“Nationalism is a powerful sentiment” warned Tony Blair on Tuesday. “Let that genie out of the bottle and it is a Herculean task to put it back. Reason alone struggles.”
Thus, the great communicator joins a long line of patrician pro-Europeans in British politics who have baulked at the prospect of holding a referendum on Britain’s membership of the EU, ever fearful of relying on the critical faculties of the British public in case they arrive at the ‘wrong’ answer and vote to leave.
It is a dispiriting and reductive view of the electorate’s judgment.
It is also the most glaring example of where a narrow political class has decided what is best for us and cannot – will not – brook further discussion.

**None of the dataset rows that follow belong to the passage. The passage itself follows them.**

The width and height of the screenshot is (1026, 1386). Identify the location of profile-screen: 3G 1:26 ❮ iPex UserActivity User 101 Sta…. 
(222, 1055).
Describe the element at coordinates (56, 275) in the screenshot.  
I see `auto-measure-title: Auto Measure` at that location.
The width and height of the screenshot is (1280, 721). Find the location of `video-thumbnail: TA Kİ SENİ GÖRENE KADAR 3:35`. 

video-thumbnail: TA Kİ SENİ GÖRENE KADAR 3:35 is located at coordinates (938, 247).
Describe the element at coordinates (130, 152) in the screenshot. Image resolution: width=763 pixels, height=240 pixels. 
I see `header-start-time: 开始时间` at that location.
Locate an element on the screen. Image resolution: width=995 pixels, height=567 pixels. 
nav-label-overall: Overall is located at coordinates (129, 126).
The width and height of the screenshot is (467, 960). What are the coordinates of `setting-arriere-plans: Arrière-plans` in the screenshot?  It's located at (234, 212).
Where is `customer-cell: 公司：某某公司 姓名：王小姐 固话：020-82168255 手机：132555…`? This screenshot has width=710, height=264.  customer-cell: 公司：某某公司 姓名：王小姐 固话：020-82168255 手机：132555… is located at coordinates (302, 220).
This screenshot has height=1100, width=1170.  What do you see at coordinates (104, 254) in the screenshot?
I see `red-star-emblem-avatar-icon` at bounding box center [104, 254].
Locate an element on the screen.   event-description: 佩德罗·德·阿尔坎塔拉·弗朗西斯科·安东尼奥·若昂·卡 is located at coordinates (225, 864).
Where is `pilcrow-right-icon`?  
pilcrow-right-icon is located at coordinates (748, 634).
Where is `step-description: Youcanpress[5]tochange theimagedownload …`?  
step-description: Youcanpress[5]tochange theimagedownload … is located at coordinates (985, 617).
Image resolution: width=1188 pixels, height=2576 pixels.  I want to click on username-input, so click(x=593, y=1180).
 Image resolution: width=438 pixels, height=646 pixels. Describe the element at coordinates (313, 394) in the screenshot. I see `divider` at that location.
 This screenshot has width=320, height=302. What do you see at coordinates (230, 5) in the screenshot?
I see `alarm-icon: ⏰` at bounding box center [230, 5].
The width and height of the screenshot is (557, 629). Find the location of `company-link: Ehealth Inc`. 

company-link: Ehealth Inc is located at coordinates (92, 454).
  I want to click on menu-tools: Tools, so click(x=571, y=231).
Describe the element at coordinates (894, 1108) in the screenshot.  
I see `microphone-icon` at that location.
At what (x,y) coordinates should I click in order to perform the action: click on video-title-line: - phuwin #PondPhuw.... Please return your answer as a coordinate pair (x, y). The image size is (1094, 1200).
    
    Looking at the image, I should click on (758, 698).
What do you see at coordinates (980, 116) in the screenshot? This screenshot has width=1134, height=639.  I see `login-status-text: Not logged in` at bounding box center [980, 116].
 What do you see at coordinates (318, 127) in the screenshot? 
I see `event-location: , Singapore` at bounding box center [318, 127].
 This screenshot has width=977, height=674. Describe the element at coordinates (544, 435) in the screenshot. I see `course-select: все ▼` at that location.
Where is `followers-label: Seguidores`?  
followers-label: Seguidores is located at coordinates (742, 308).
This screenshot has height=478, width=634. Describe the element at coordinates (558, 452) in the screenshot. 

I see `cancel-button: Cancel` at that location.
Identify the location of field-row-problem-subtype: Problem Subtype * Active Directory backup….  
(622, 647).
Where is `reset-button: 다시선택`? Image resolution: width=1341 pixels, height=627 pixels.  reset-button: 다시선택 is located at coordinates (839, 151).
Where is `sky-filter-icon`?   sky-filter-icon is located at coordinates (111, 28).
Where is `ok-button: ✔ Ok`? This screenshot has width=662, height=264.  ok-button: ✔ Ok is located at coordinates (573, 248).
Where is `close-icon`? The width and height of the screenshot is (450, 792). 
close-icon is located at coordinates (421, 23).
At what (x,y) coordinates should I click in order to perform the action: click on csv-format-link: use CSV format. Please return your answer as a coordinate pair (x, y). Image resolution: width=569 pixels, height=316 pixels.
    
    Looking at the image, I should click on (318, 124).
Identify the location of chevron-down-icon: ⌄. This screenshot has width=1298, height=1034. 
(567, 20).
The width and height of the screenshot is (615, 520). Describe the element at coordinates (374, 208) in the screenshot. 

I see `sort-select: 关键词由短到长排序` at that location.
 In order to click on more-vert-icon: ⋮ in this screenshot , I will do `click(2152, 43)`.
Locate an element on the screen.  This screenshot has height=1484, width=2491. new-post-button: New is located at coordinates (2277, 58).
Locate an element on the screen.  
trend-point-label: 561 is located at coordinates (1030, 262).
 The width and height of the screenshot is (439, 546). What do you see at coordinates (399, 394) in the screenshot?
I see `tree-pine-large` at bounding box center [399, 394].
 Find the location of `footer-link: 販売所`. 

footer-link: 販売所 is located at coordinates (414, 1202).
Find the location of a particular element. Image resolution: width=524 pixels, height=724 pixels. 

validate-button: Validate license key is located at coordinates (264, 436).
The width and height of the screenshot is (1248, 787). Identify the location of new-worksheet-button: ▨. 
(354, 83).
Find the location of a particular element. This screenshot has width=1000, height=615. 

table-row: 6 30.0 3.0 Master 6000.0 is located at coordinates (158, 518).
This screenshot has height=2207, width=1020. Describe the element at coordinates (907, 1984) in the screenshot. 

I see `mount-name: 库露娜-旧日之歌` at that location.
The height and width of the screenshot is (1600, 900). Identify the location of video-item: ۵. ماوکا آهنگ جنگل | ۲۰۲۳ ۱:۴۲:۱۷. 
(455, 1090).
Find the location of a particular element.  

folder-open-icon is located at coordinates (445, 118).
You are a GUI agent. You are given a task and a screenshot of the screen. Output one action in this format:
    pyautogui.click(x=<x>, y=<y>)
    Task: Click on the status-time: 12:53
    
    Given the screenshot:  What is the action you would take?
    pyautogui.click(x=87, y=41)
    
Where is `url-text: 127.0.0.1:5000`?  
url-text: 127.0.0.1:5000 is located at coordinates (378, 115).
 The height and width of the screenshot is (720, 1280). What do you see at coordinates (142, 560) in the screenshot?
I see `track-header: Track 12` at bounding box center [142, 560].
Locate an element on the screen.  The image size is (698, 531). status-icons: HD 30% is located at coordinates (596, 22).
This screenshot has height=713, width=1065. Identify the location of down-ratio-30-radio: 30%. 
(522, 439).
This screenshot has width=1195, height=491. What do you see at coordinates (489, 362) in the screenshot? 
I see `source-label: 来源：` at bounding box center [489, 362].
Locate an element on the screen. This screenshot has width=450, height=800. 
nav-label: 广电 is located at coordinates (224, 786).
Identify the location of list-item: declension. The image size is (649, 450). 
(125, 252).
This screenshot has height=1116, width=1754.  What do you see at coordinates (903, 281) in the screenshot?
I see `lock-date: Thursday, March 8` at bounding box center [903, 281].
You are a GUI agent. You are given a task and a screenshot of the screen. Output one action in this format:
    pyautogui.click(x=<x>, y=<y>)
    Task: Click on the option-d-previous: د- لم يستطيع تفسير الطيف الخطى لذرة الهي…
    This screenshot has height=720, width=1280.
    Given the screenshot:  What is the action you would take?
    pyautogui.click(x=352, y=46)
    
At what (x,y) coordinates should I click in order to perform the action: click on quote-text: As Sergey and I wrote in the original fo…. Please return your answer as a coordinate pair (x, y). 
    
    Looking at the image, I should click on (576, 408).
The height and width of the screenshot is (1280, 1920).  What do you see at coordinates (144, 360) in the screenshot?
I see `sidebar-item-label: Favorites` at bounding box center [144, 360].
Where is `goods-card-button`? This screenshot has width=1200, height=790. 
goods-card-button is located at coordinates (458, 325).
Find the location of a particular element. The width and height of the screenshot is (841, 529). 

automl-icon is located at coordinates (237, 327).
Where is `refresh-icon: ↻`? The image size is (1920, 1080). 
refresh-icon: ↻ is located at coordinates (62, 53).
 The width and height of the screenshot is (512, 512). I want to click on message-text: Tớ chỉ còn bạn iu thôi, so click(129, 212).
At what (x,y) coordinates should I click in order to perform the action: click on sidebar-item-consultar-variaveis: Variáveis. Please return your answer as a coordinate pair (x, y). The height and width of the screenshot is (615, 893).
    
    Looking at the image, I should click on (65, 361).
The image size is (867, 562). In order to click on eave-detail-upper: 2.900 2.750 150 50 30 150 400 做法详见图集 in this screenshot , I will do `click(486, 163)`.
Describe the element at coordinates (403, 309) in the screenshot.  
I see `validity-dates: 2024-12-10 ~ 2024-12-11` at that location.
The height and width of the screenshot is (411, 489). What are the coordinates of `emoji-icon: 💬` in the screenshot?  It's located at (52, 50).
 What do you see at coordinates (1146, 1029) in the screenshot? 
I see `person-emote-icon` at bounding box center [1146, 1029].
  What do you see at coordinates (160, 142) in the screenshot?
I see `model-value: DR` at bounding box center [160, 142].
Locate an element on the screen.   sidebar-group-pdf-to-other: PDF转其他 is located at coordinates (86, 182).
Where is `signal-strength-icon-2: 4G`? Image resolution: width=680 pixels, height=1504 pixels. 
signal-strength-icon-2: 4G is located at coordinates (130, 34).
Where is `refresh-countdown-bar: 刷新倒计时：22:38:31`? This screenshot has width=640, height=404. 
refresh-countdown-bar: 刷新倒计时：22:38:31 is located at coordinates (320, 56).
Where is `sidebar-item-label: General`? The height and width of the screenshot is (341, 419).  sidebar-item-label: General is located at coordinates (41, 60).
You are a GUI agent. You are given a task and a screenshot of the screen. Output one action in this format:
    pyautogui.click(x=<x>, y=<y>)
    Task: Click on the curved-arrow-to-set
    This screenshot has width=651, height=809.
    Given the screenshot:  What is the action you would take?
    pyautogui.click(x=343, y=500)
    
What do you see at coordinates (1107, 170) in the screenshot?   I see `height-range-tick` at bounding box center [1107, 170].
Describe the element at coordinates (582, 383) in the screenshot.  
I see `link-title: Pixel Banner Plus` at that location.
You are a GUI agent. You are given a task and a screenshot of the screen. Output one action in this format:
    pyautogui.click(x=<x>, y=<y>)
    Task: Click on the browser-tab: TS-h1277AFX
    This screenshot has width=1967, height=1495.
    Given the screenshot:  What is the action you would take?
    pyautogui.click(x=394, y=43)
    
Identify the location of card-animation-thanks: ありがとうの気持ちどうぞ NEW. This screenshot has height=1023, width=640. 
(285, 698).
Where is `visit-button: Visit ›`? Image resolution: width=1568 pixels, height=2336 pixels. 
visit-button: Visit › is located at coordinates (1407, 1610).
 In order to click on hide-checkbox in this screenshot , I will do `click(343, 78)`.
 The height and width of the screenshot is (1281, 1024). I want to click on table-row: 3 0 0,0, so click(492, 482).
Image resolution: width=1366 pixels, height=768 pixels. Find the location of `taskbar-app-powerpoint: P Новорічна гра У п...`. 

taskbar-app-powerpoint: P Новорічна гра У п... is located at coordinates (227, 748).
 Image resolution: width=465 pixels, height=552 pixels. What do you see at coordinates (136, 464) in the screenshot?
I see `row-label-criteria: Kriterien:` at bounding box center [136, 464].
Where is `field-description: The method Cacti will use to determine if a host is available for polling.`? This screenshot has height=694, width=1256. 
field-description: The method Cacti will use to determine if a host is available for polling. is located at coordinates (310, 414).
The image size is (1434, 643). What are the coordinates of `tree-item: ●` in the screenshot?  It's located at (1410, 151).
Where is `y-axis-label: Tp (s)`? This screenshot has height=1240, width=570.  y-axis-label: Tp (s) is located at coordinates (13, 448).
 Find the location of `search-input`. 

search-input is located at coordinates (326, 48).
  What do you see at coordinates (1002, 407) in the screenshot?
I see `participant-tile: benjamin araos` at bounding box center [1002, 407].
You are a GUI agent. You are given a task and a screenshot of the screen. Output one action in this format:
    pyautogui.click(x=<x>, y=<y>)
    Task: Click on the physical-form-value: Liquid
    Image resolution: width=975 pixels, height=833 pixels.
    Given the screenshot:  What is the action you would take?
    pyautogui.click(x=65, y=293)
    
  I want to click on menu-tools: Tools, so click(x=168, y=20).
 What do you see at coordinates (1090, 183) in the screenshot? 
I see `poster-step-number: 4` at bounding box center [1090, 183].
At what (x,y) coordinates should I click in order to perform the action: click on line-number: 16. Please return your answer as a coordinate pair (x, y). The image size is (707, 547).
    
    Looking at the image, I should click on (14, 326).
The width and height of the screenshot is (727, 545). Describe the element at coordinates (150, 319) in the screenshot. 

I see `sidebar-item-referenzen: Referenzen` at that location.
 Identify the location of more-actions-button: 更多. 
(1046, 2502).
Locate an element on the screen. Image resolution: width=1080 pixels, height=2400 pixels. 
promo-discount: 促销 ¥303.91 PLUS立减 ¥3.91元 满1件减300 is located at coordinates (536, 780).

But a debate needs to be had. Most obviously, the EU we have today is not the “common market” the public voted for forty years ago in our one and only referendum on the subject. It is not even the EU we had when Blair was Prime Minister.
More recently, the failings of the Eurozone and the unintended consequences from the uncontrolled free movement of people have poisoned the political debate across much of the continent and seen the flames of real nationalism rise amid endless economic gloom and the impact of low-skilled immigration.
In response, the battered consensus in British politics that our membership of the EU is A Good Thing needs refounding from first principles. Europe is still a cause worth fighting for and Blair was spot-on when he said “the objective case for Europe has actually never been stronger”.